GÉNIO, do latim geniu, «génio» (deus
particular de cada homem, que o vigiava desde o nascimento, que acompanhava o
seu destino e com ele desaparecia; da mesma maneira cada lugar, cada estado,
cada coisa tinha o seu génio particular.) (..) Dicionário
Etimológico da Língua Portuguesa, José Pedro Machado, Terceiro Volume,
Livros Horizonte, 3ª edição, 1977
Aceitemos esta primeira tradução da palavra génio, vinda diretamente da
mitologia, ainda que
justificada, enquanto autoridade, nas páginas de um
dicionário, detenhamo-nos nela e façamos as derivações possíveis, não em termos
semiológicos ou semânticos mas numa perspetiva ontológica ou metafísica que
pode perfeitamente ser legitimada não só pelo recurso a surtos prodigiosos de
génio em explosão, aqui e ali na história, e logo na vida, mas ainda na linha
desta citação do dicionário que, por si só, a ser credível, impele um rumo
erudito à investigação. «Deus particular de cada homem», e este excerto
permite-nos, desde logo, uma interpretação: se cada homem tem o seu deus
particular (ou génio) isso pode apenas significar que de uma certa forma, ou,
pontualmente, de modo integral, qualquer humano tem a sua parcela de divindade,
o seu cunho genial e, por essa razão, a capacidade criadora que aos deuses é
por norma atribuída. Ter o seu deus pessoal permite-nos então concluir
que, se um deus preside ao nascimento de cada um, acompanhando-o durante toda a
vida e desaparecendo com a morte, também é certo que estamos todos
investidos de uma espécie de possessão e, enquanto possessos, temos uma voz que
fala por nós, um estro que nos orienta os gestos e nos impulsiona a ação. Ou
então, se quisermos caminhar para o extremo, somos nós próprios esse deus ou
génio e dele nos alimentamos, alimentando-o na mesma medida.
REGINA SARDOEIRA DR |
Através
deste jogo de reflexos, em que aquele que alimenta é alimentado, entramos de
chofre no âmbito de uma espécie de dualismo (ou de dualidade) dado que, assim
sendo, se temos de facto um deus pessoal presente em nós desde o
nascimento, o nós que somos é de outra espécie, tendo sido bafejado pela
presença do génio mas mantendo com ele uma relação de exterioridade. Não
seremos, pois, deuses completos, apenas o alojamos em nós, ou ele em nós se
alojou, não houve qualquer intencionalidade nesse acto e poderá passar toda uma
existência sem que o possuído pela sua própria divindade pessoal dê
conta do facto dessa peculiar possessão e a ela não venha a aceder nunca porque
tão-pouco a reconhece.
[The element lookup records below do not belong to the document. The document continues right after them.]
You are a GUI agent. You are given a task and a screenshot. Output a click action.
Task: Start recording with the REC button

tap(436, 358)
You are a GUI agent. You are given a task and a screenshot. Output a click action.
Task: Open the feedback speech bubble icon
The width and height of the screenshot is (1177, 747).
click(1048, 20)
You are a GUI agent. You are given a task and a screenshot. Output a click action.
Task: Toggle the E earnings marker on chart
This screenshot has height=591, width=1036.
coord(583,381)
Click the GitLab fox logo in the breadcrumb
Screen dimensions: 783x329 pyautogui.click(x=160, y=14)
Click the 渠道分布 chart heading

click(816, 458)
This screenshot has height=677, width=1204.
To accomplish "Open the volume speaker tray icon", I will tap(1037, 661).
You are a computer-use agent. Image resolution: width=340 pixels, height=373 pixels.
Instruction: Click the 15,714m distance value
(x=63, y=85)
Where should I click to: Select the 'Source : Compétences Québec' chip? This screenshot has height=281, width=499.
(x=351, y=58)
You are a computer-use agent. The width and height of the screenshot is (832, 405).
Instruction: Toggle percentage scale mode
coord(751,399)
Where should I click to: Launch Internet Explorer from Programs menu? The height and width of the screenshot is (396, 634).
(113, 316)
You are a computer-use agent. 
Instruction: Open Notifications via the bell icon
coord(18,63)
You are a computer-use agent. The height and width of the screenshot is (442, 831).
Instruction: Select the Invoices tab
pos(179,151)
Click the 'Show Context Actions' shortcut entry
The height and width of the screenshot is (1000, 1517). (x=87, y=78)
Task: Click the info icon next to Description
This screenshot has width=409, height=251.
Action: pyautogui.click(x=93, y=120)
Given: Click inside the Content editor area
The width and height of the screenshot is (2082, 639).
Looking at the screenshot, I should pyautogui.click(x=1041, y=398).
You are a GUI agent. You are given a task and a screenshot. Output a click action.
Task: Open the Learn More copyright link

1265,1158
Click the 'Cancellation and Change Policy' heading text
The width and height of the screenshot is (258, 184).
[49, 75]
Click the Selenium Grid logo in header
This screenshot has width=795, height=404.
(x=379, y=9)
Ateus espirituais ou intelectuais ou ontológicos,
seremos então ateus em relação a nós próprios e não a nenhuma entidade
heterogénea que deve ser louvada num culto externo, num templo que não o nosso
mundo individual e secreto a que apenas nós teremos inteiro acesso.
Esse
génio, essa entidade ou esse deus que nos habita e nos vai soprando as linhas
da vida (e nem parece que falamos apenas das grandes obras, mas do conjunto de
todos os nossos momentos, pois acedemos a gestos, palavras, ações de que nunca
conseguiremos explicar cabalmente a origem ou a formulação, e no entanto nos
dizem respeito pois brotaram de nós), esse génio que o vulgo usa temer,
que a ciência escalpelizou, reduzindo todo o poder do nosso génio pessoal a
meras combinações eletroquímicas, sinapses, conjugações da atividade neuronal,
ora felizes ora catastróficas, pujança de transmissão da serotonina ou da
adrenalina e quantas vezes associando tudo o que transcende o mediano a
patologias, esse génio (e queremos repetir a palavra para que conste) foi aos
poucos privado da sua ascendência e raiz mitológica ou etimológica e substituído
por «engenho». Continuamos a dizer que existe o génio mas de modo nenhum
consideramos que a genialidade advenha a semelhantes personagens do influxo
poderoso e portentoso de um deus pessoal, mas de uma espécie de habilidade ou
de perícia que impele uns para aqui outros para ali, cada um na sua prateleira
particular, cada um dono da sua técnica ou talento que lhe veio das
células, dos genes ou, quem sabe, da transmissão hereditária. E contudo
existiram e existem homens neste mundo humano que não possuem uma prateleira,
saltando em todas as direcções e em todas manifestando o poder, por
inteiro, do deus pessoal ou do génio.